Das Angestelltenverhältnis in der ambulanten hausärztlichen Versorgung Drucken
Die Entscheidung für das Angestelltenverhältnis ist nicht ganz so weit reichend wie die Entscheidung für eine Niederlassung: es entfällt das finanzielle Risiko, das mit der Praxisgründung einhergeht. Die Arbeitszeit kann individuellen Bedürfnissen entsprechend gestaltet werden. Das wird auch denjenigen, die Familie und Beruf vereinbaren möchten, entgegenkommen.

In Brandenburg gibt es verschiedene Möglichkeiten, um als angestellter Arzt/angestellte Ärztin in die ambulante hausärztliche Versorgung einzusteigen.

Medizinisches Versorgungszentrum (MVZ)
Medizinische Versorgungszentren sind Einrichtungen für eine fachübergreifende Zusammenarbeit in der ambulanten Medizin.
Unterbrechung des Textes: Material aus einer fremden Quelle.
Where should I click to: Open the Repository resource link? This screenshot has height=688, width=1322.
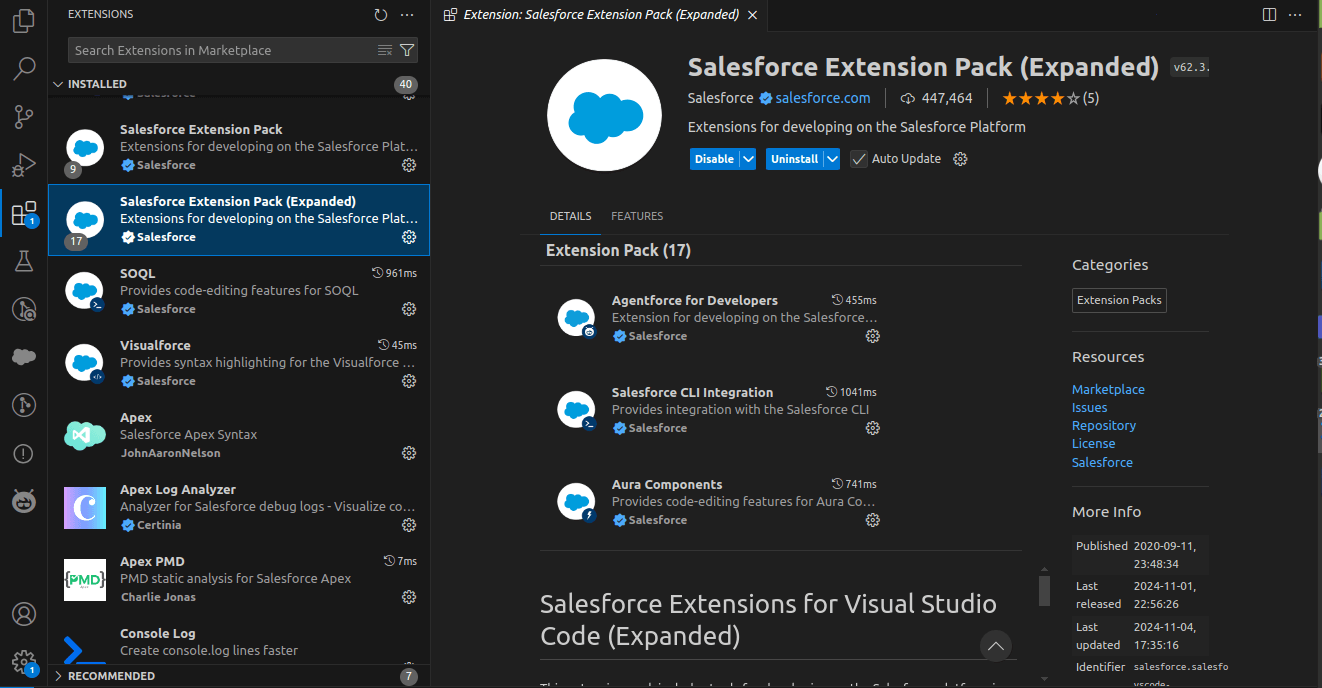click(1103, 425)

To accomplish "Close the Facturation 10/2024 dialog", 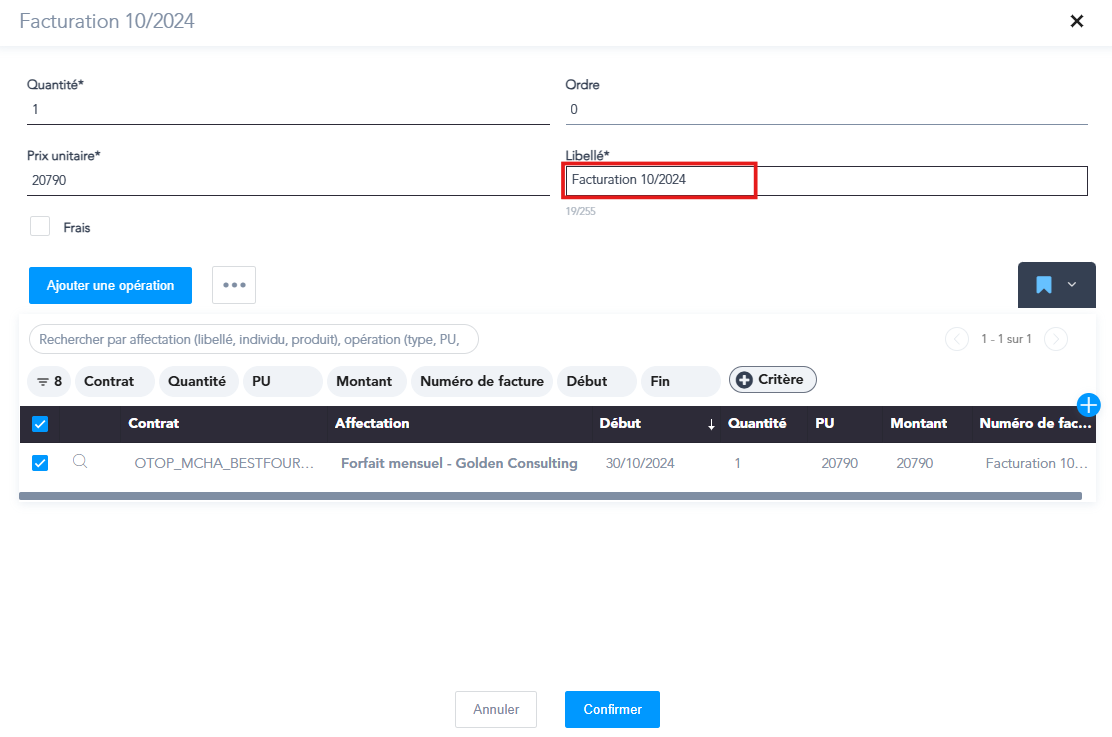I will pyautogui.click(x=1077, y=21).
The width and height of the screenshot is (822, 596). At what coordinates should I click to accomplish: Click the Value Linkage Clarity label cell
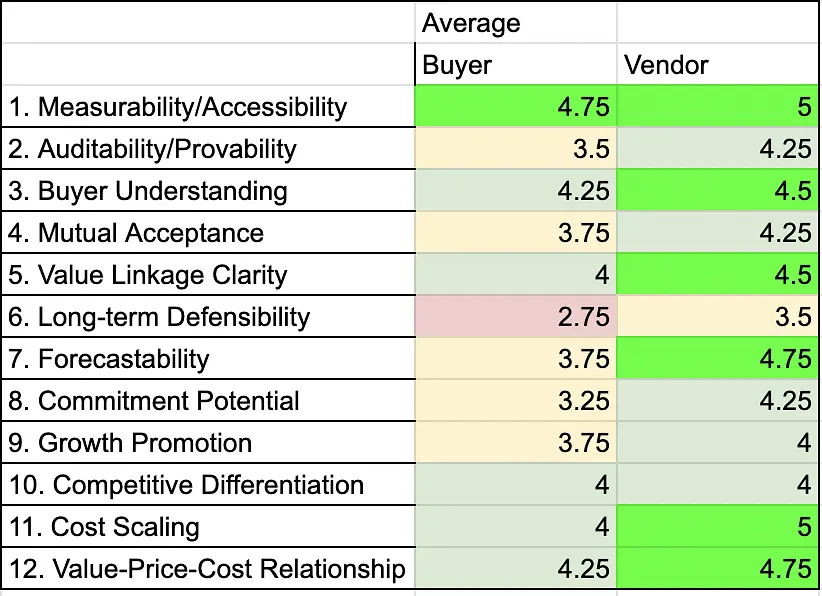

Die Idee der Medizinischen Versorgungszentren ist die einer koordinierten Behandlung aus einer Hand. Ärzte und Ärztinnen verschiedener Fachrichtungen arbeiten unter einem Dach zusammen und profitieren vom kollegialen und interdisziplinären Austausch. Alle administrativen und nicht-ärztlichen Aufgaben werden vom Medizinischen Versorgungszentrum übernommen. Diese Einrichtung ist in Brandenburg seit ca. 18 Jahren unter dem Begriff Gesundheitszentrum bekannt und bewährt.

Das Angestelltenverhältnis beim Hausarzt - Sicherstellungsassistenz
Zur Sicherstellung der vertragsärztlichen Versorgung hat die Kassenärztliche Vereinigung Brandenburg es niedergelassenen Hausärzten/-innen in manchen Regionen ermöglicht, einen Facharzt/eine Fachärztin für Innere Medizin oder Allgemeinmedizin anzustellen. Eine Mengenausweitung ist in diesen Fällen möglich, die 3%-Überschreitungsgrenze gilt hier nicht.

Das Angestelltenverhältnis beim Hausarzt - Job-Sharing
Auch dort wo die besonderen Regeln der Sicherstellungsassistenz nicht gelten, kann ein Hausarzt/eine Hausärztin sich aber im Sinne der Arbeitsteilung bei einem niedergelassenen Arzt/bei einer niedergelassenen Ärztin anstellen lassen: im Unterschied zur Sicherstellungsassistenz gilt beim Job-Sharing-Modell die 3 %-Überschreitungsgrenze, die eine Erhöhung des Praxisbudgets mit dem Neuzugang auf 3 % beschränkt. Der zeitliche Tätigkeitsanteil kann dagegen flexibel vereinbart werden.